Warning: Today’s post has a general lack of ‘pithiness’. It wasn’t intentional…it just turned out that way. It’s hard to believe, but economic data and interest rates just didn’t seem that funny this week. Anyway…read on for some humdrum, even mundane, information, which is probably mostly accurate or at least indicative of actual events.
It’s payroll Friday so we’ll start with that. Canada added more the FOUR TIMES the number of jobs predicted by economists in June and the unemployment rate fell from 6.6% to 6.5%. Over 45,000 new jobs should almost guarantee the already largely anticipated rate increase next week. Investors were already betting Governor Poloz will hike the overnight bank rate from 0.50% to 0.75% at the July 12th meeting. The odds now are close to 100%. Get your mortgage commitments in pronto!
Down south, the Change in Nonfarm Payrolls also exceeded expectations with 222,000 new jobs compared to 178,000 expected. Despite the broad-based gains in employment, wage growth was below forecasts, moderating enthusiasm over the data. Nonetheless, the report marks a good finish for the labour market in the second quarter and we can still expect the Fed to raise interest rates once more this year.
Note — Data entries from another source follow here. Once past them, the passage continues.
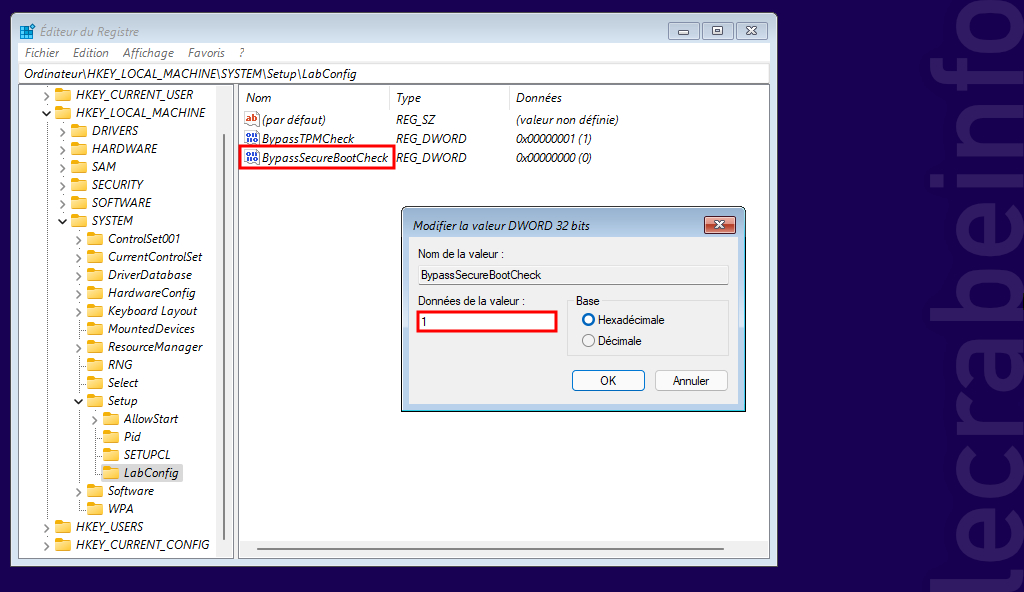Collapse the HKEY_LOCAL_MACHINE tree node
The image size is (1024, 592).
pyautogui.click(x=46, y=113)
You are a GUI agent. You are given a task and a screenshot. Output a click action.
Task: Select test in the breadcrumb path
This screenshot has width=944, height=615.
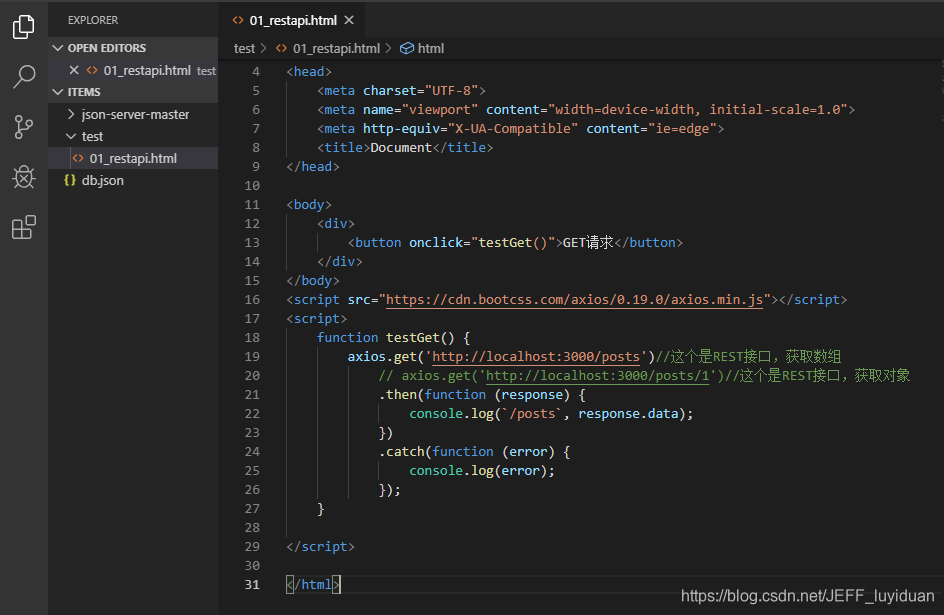pyautogui.click(x=244, y=47)

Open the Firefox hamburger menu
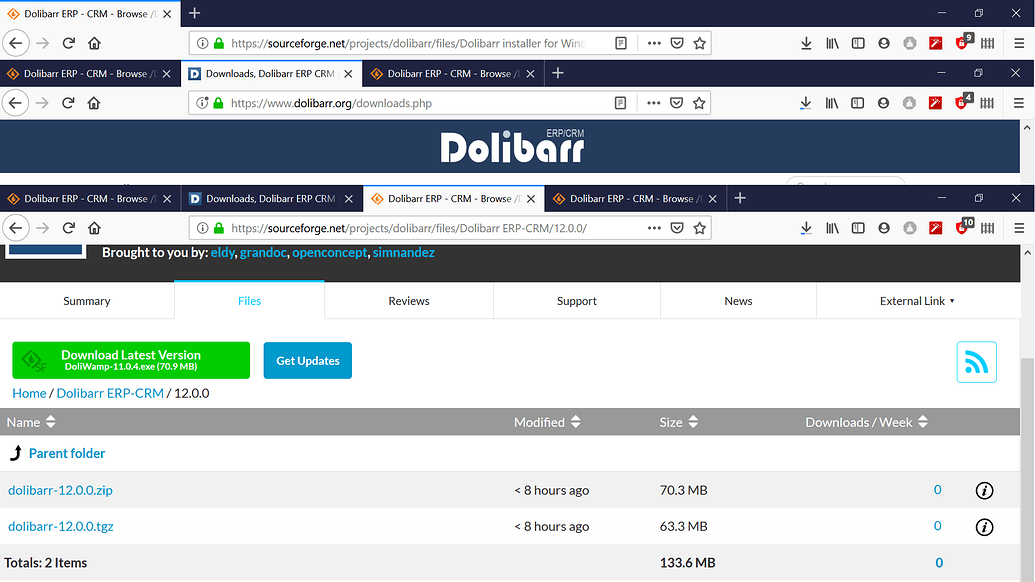(x=1018, y=227)
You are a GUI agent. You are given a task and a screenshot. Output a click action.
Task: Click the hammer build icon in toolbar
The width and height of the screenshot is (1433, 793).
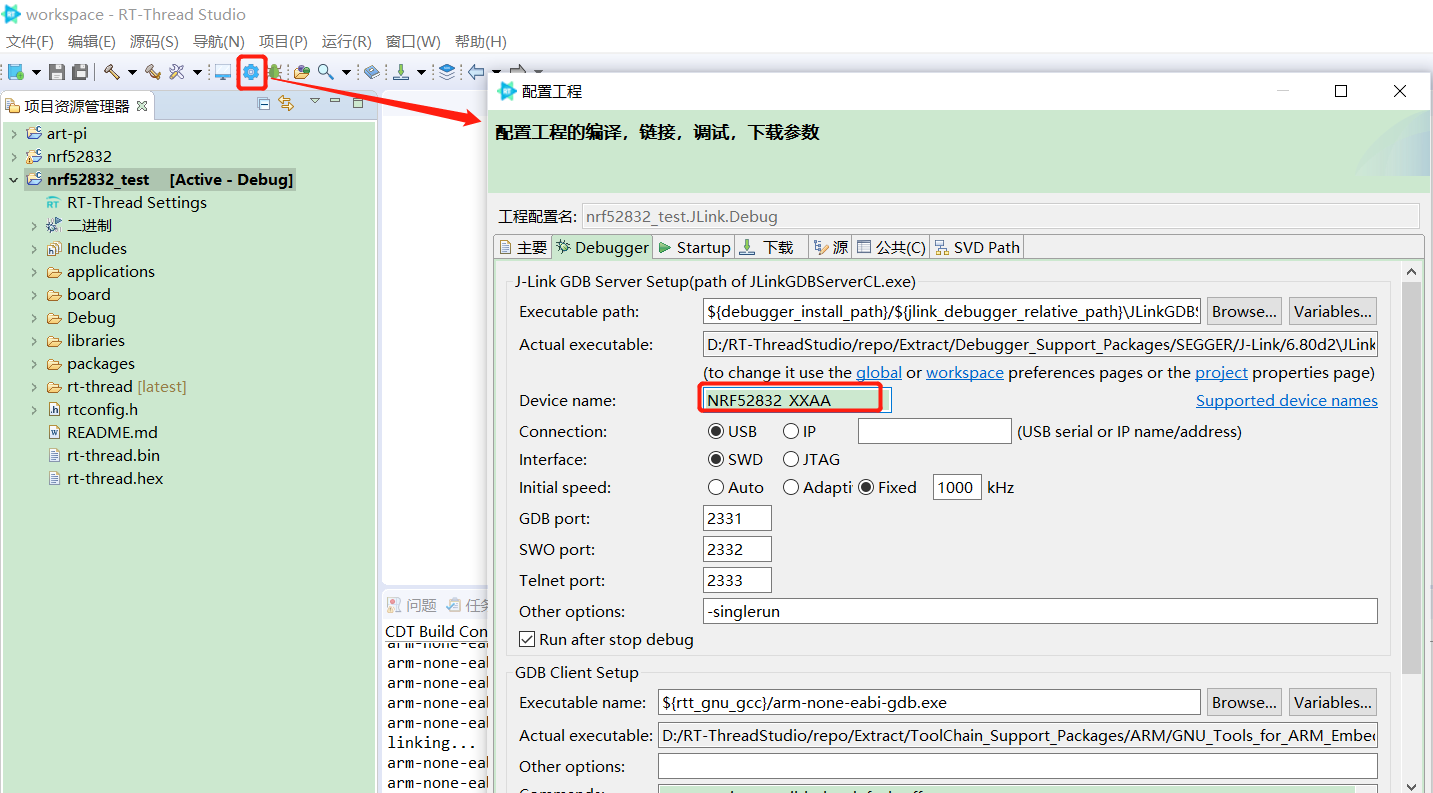(x=111, y=72)
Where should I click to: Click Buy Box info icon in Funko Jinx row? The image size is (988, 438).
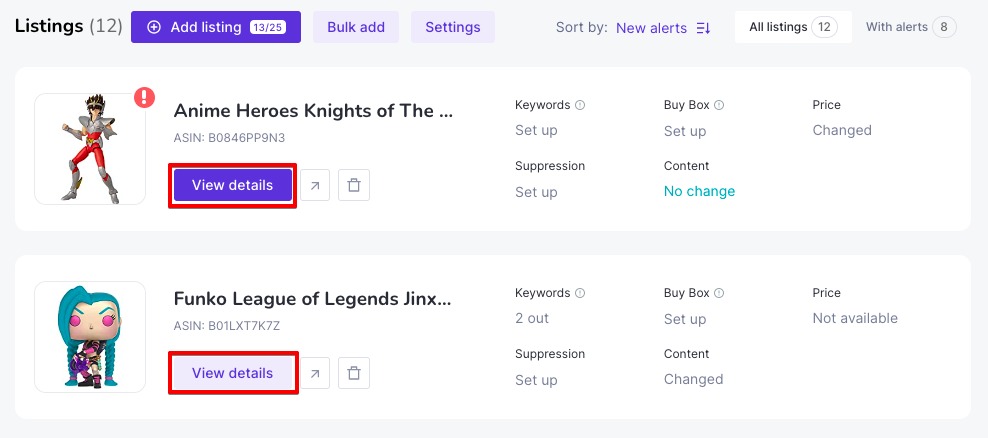click(x=719, y=293)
As you would expect from relatively strong economic data, the Canadian dollar rallied and bond prices fell (yields up) on the job news. 5 year Government of Canada bonds jumped 3 basis points to 1.47% and are now 52 basis points higher than one month ago. That’s a 55% increase in the 5 year bond yield. That, gentle reader is why we hedge! Treasury Guy is earning his paycheck now. 10 year yields are up 44 basis points over the same horizon.
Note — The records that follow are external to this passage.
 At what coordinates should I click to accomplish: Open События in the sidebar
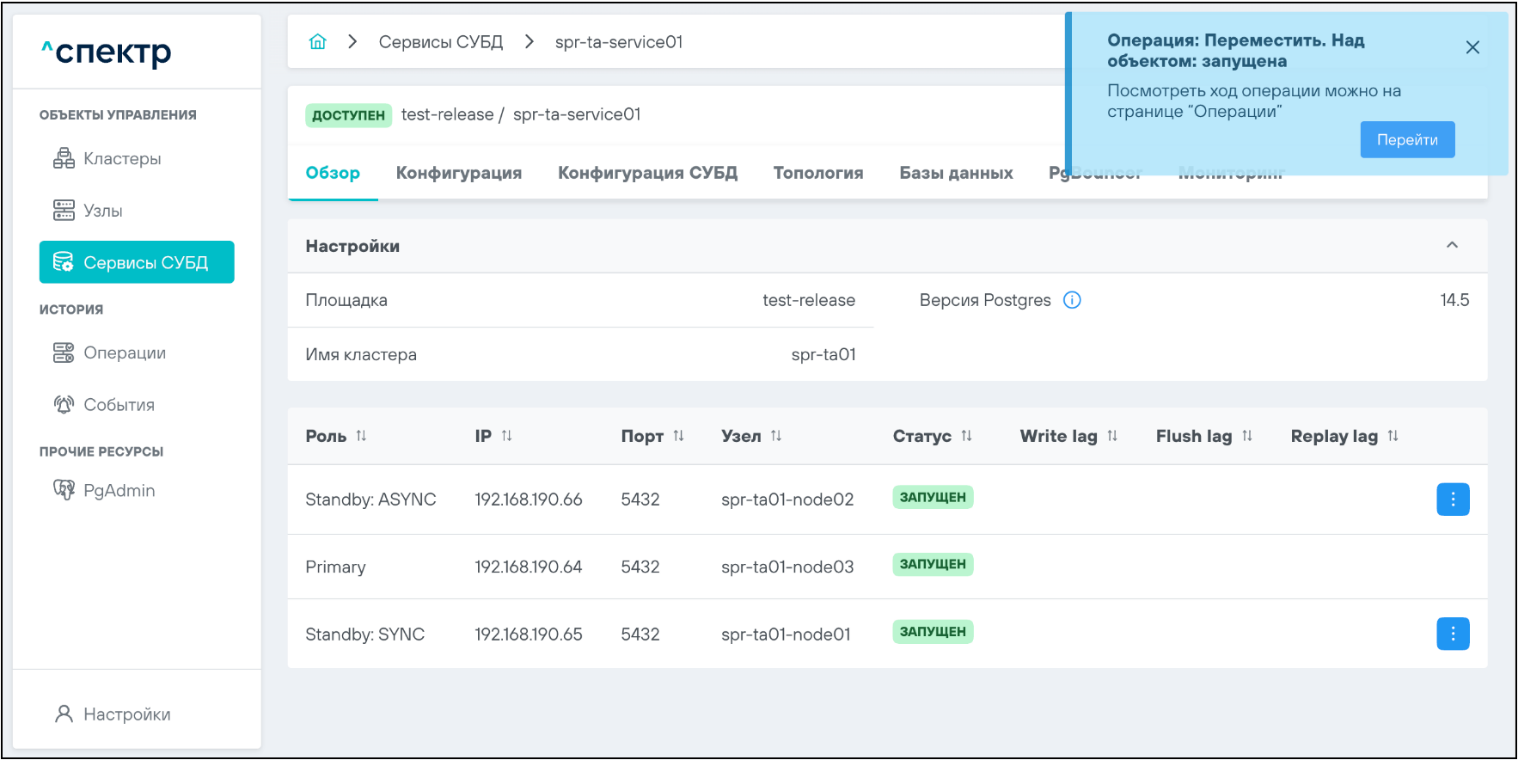click(x=118, y=405)
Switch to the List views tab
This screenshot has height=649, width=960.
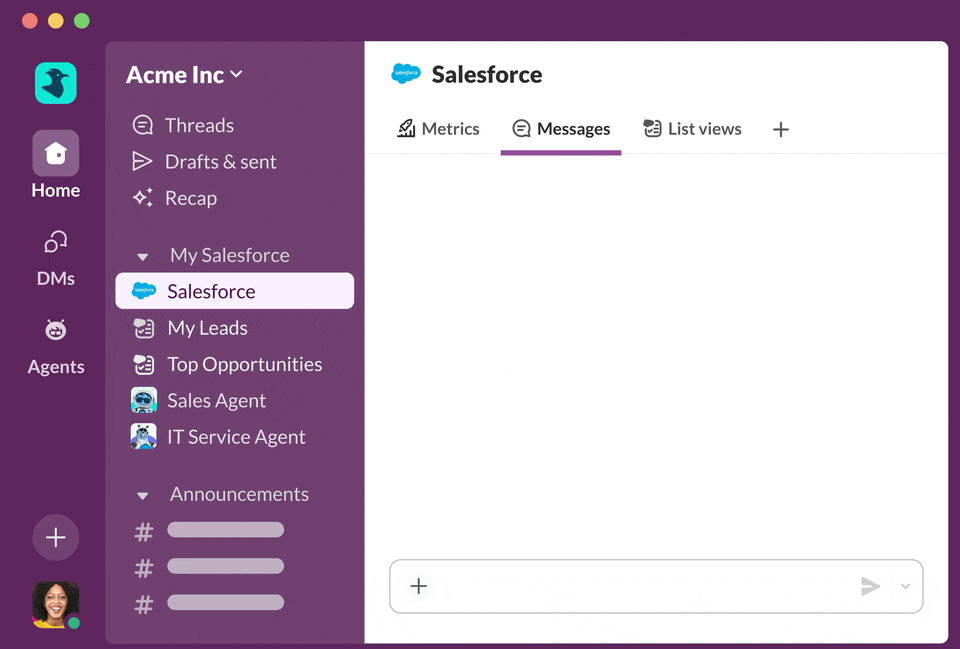[x=692, y=129]
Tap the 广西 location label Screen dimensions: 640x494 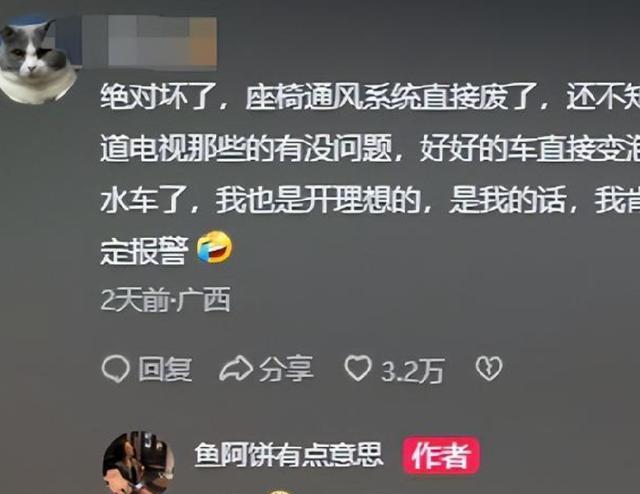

Residential mortgage lenders have been slow to respond to the sell-off in bonds. RBC finally moved rates on its fixed term mortgages yesterday, but only by 20 basis points. 5 year mortgages went from 2.64% to 2.84%. Treasury Guy predicts that the banks are going to use next week’s Bank of Canada rate hike as a smoke screen, and move mortgage rates higher then…and blame it on Poloz.
Speaking of residential mortgages, Toronto housing registered a notable ‘slump’ following recent government measures to moderate prices. Sales and prices fell for the second consecutive month in June. Home sales in the GTA fell 37% compared to the same month last year and 21% compared to last month. Average prices were still 6.3% higher than last year, but fell by 8% compared to last month. New listings in June were 16% higher than last year and outstanding/active listings are almost 60% higher.
Adding to the headwinds, rising mortgage rates will further reduce affordability, especially for high ratio first time home buyers. I’m not saying this is good or bad, I’m just saying it is what it is.
No new mortgage securitizations to report on this week. Unfortunately, that includes the fact that the anticipated REAL-T CMBS transaction from RBC has been put on hold. Nothing to be alarmed about…just some unexpected structuring headwinds due to the volatile move in both the absolute level and term structure of rates. Due to the sequential pay nature of CMBS transactions, the term structure of interest rates can make or break a deal for both the investor and the issuer. I’m sure REAL-T will be back soon…stay tuned.
We did, however, get $3.75 billion new 5 year deposit notes from BMO and CIBC this week at 80 and 79 basis points over Canadas respectively. The deals were very well subscribed, BUT, they did come with 3-5 basis points of new issue concessions. The investors are there, but they want to get paid for participating. Who can blame them?
That’s all for now. I’m looking forward to the weekend and continuing my renewed efforts to live healthy and work out. I’ve started ‘spinning’ which is going OK, but I saw the craziest thing last night. Some idiot at the gym put his water bottle in the Pringles holder on the bike.